Tuesday, July 22, 2008

Goose Lake Flora and Fauna

Going to the marsh every day led to plenty of interesting photos along the way.

Black-eyed Susans are a common prairie plant, giving color to the tall grass palette.

Another "lifebird" for me, the Orchard Oriole couple gave clues to their presence with their song. Thanks to Bird Girl for mentioning that these are immatures &/or females!

The Marsh Wren, another "lifer", was singing at the marsh where the bitterns resided.

The Geese flew in to the first lake that you encounter at the beginning of the trails.

In the heart of the prairie, Cragg Cabin can be viewed in the distance.

As the sun rose, the geese woke up and flew to a new location for breakfast.

Another "lifer", Greater Yellowlegs fished the shoreline.

This particular one caught a bullfrog!

The landing gear is down, please put your seats in their upright positions...

On a foggy wet morning, the cabin can take on a different look, which made for a nice monochrome.

On our path to the marsh, "Ridge" found some honey bees making a branch their temporary home, while the scouts looked for a new site.

We learned later, that when bees congregate in a tree with no hive, it's because their old home was most likely destroyed, so they wait patiently (up to 24 hours), until the scouts select a new site to be built.

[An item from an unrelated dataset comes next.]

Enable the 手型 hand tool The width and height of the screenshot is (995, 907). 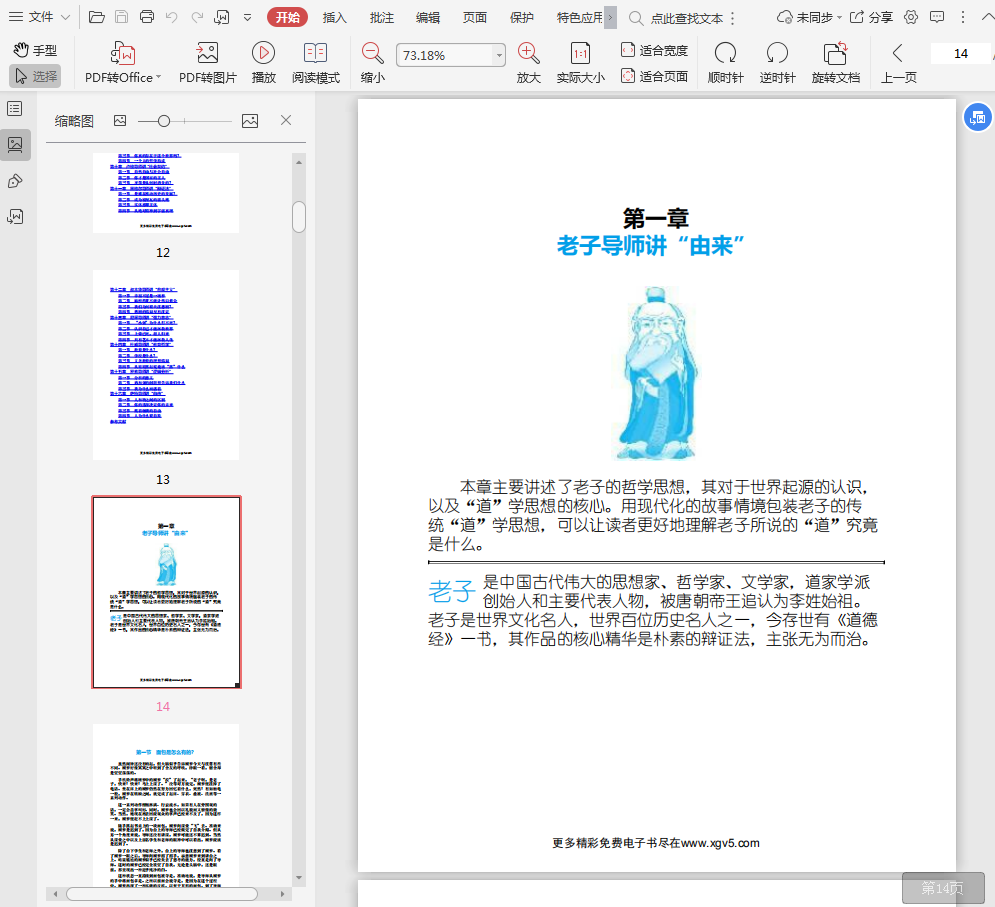pyautogui.click(x=36, y=50)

They were gone by that evening.

Not knowing a thing about either the plant or the winged insect, I labeled this photo butterfly plant. I do not even know if it is a butterfly. But...there were hundreds of these white winged creatures all over plants like this.


The Birdlady said...

Hannibal, these are exquisite! and the honeybees make me a little hopeful that they are doing better this year.

Bird Girl said...

You really got some neat shots! No wonder you want to brave the elements to go to this place! Cragg Cabin looks so great in the mist as a black & white - wow!
I really think your Orchard Orioles are immature birds. I just took almost exactly the same shots where I live. The male Orchard Oriole is very dark rust color (looks just like a very dirty Baltimore Oriole male). Or could be a female with an immature. They are confusing for sure.
The honey bees were amazing - what an interesting find! And the greater yellowlegs with a frog - I loved this post!!!

HANNIBAL said...

Bird Girl,
You are right, they must be immatures and/or females. Sorry for the lack of ID.

2sweetnsaxy said...

Hold on a minute... I have to close my mouth that fell open in awe. What great shots! The bees were truly a great find! And that small building in the mist... its so great it doesn't even look real.
My first visit to your blog and I'll surely be back! Beautiful work!

Shellmo said...

Hannibal - all these photos were just outstanding today! The geese in the sunset was stunning - and I loved the black & white cabin photo.